WHAT TO DO: Continue the mailing-list post about two SL5.1 machines that stopped exporting their NFS filesystems, picking up right after its final line.

SOURCE TEXT:
# # # # # # #
SCIENTIFIC-LINUX-USERS Archives

April 2009

SCIENTIFIC-LINUX-USERS@LISTSERV.FNAL.GOV

Options: Use Monospaced Font
Show Text Part by Default
Show All Mail Headers

Message: [<< First] [< Prev] [Next >] [Last >>]
Topic: [<< First] [< Prev] [Next >] [Last >>]
Author: [<< First] [< Prev] [Next >] [Last >>]

Print Reply
Subject:
From:
"Steven J. Yellin" <[log in to unmask]>
Reply To:
Steven J. Yellin
Date:
Fri, 10 Apr 2009 17:51:41 -0700
Content-Type:
TEXT/PLAIN
Parts/Attachments:
TEXT/PLAIN (152 lines)
     After what seemed like good ideas for diagnosing the failure of two 
SL5.1 systems to export filesystems, I was still unable to correct the 
problem, even by restarting nfs and related services.  Suggestions stopped 
coming in, and local users got impatient for the problem to be corrected, 
even if it meant interrupting their work. So I rebooted the machines, and 
that seemed to fix the problem.  But the refusal to export may well recur 
-- it has happened before.  Ideas are still welcome on how to diagnose or 
correct the problem in the future without rebooting.

Steven Yellin

On Thu, 9 Apr 2009, Steven J. Yellin wrote:

>    My responses are down near the bottom of this email interspersed among 
> Jon's suggestions.
>
> Steven Yellin
>
> On Fri, 10 Apr 2009, Jon Peatfield wrote:
>
>> On Thu, 9 Apr 2009, Steven J. Yellin wrote:
>>
>>>    We have two SL5.1 x86_64 systems running kernel 2.6.18-128.1.1.el5. 
>>> I'll call them "A" and "B".  Each exports two file systems, and each runs 
>>> amd to mount whatever filesystems are requested from elsewhere. 
>>> Filesystems requested from SL3.0.9 systems mount without problem, and 
>>> filesystems requested from the SL5.1 systems also mounted without problem 
>>> until recently. But recently attempts to access from "A" a filesystem 
>>> exported by "B" or access from "B" a filesystem exported by "A" started 
>>> being met with a message "Input/output error".  Similar requests on an 
>>> SL3.0.9 system to view a SL5.1 exported one give "Permission denied". I'd 
>>> appreciate advice. I'll give some more information in the following, and 
>>> will be glad to add more depending on what others think might be useful.
>>>    The /etc/hosts.allow files allow portmap, mountd, rquotad, and statd to 
>>> a set of computers including "A" and "B".
>>>     Unless I've made a mistake, the firewall is open between "A" and "B".
>>>     In the following is what went into /var/log/messages on "A" and "B" at 
>>> the time of an attempt to look from "A" at a filesystem exported by "B", 
>>> with a perhaps ineffectual paranoid attempt to maintain a low profile by 
>>> replacing computer names and IP's with "A" and "B".
>>>    On "A" at the time of the "Input/output error", a set of lines went to 
>>> /var/log/messages all beginning with "Apr 9 12:04:34 "A" amd[12252]: " and 
>>> otherwise containing
>>> 
>>> get_nfs_version: returning NFS(3,tcp) on host "B"
# # # # # # #
MATERIAL SUPPLIED:

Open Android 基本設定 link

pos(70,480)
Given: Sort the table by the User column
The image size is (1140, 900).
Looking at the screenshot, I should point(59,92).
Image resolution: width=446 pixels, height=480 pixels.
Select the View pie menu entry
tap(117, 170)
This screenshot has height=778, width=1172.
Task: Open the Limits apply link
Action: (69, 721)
# # # # # # #
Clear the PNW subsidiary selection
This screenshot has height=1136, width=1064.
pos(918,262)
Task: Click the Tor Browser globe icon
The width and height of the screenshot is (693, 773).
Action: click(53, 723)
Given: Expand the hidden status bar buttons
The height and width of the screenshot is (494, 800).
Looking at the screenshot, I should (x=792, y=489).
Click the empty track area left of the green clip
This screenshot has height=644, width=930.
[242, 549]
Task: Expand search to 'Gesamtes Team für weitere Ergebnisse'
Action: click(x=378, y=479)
# # # # # # #
RESPONSE AREA:
>>> get_nfs_version: returning NFS(3,udp) on host "B"
>>> Using NFS version 3, protocol tcp on host "B"
>>> initializing "B"'s pinger to 30 sec
>>> creating mountpoint directory '/.automount/"B"/root'
>>> file server "B", type nfs, state starts up
>>> Flushed /net/"B"; dependent on "B"
>>> recompute_portmap: NFS version 3 on "B"
>>> Using MOUNT version: 3
>>> amfs_host_mount: NFS version 3
>>> fetch_fhandle: NFS version 3
>>> mountd rpc failed: RPC: Can't decode result
>>> fetch_fhandle: NFS version 3
>>> mountd rpc failed: RPC: Can't decode result
>>> /net/"B": mount (amfs_cont): Input/output error
>>>
>>>   On "B" at that time lines in messages.log began with "Apr 9 12:04:34 "B" 
>>> mountd[9831]: " and otherwise contained:
>>> 
>>> authenticated mount request from "A":1023 for /data (/data)
>>> authenticated mount request from "A":1023 for /scratch (/scratch)
>>> 
>>> Steven Yellin
>> 
>> To narrow the search I'd suggest seeing if a manual nfs mount from A to B 
>> (and vise-versa) works.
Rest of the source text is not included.